Individuals seeking treatment for any substance use disorder should be thoroughly assessed by a team of physicians and mental health workers to identify any co-occurring issues, such as eating disorders, other mental health disorders, and physical concerns. These issues should be treated concurrently with the individual’s substance use disorder.
The primary approach to treating any substance use disorder is therapy. Any individual who has abused diet pills should enroll in a formal substance use disorder therapy program that consists of individual sessions, group sessions, or a combination of the two. All individuals in substance use disorder treatment require strong social support, and this can be obtained through one’s own family system, friends, and/or attendance at social support groups, such as 12-Step groups.

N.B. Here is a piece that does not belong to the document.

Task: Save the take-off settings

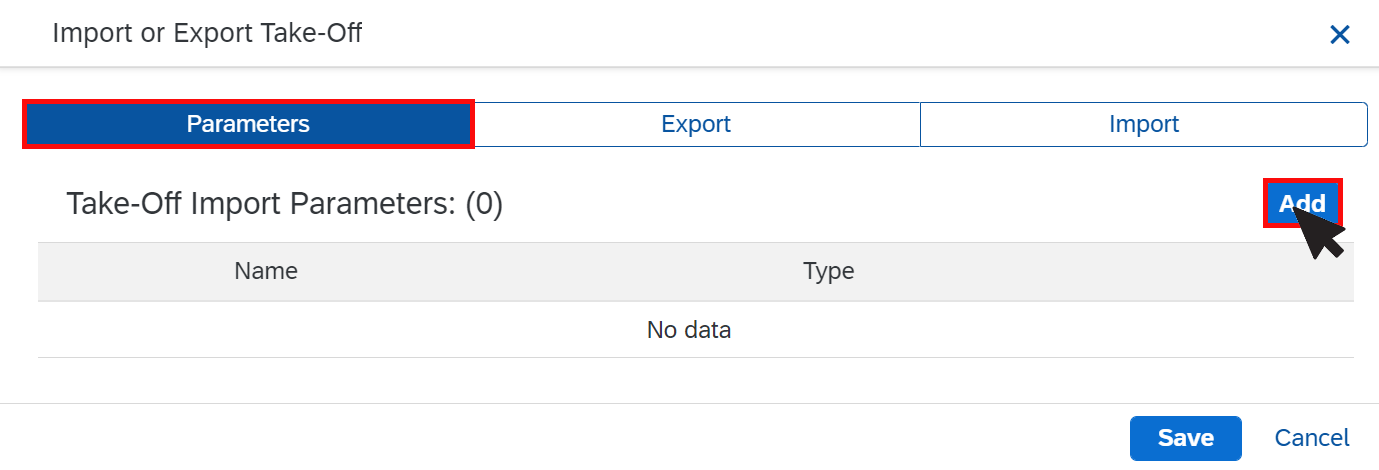Action: click(1185, 438)
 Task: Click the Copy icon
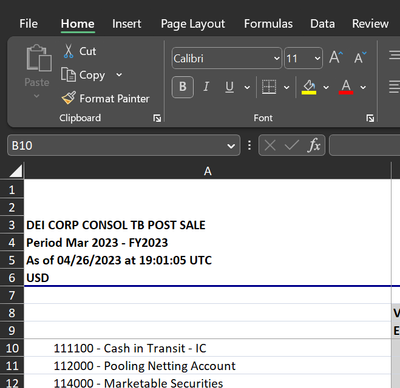pyautogui.click(x=68, y=75)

Success in substance use disorder treatment is highly related to the length of time an individual remains in therapy and continues to attend social support groups. Eventually, formal substance use disorder therapy will be discontinued; however, recovering individuals should remain in social support groups and engage in other forms of ongoing intervention following complete abstinence. Often, individuals in recovery need to engage in ongoing forms of aftercare for years.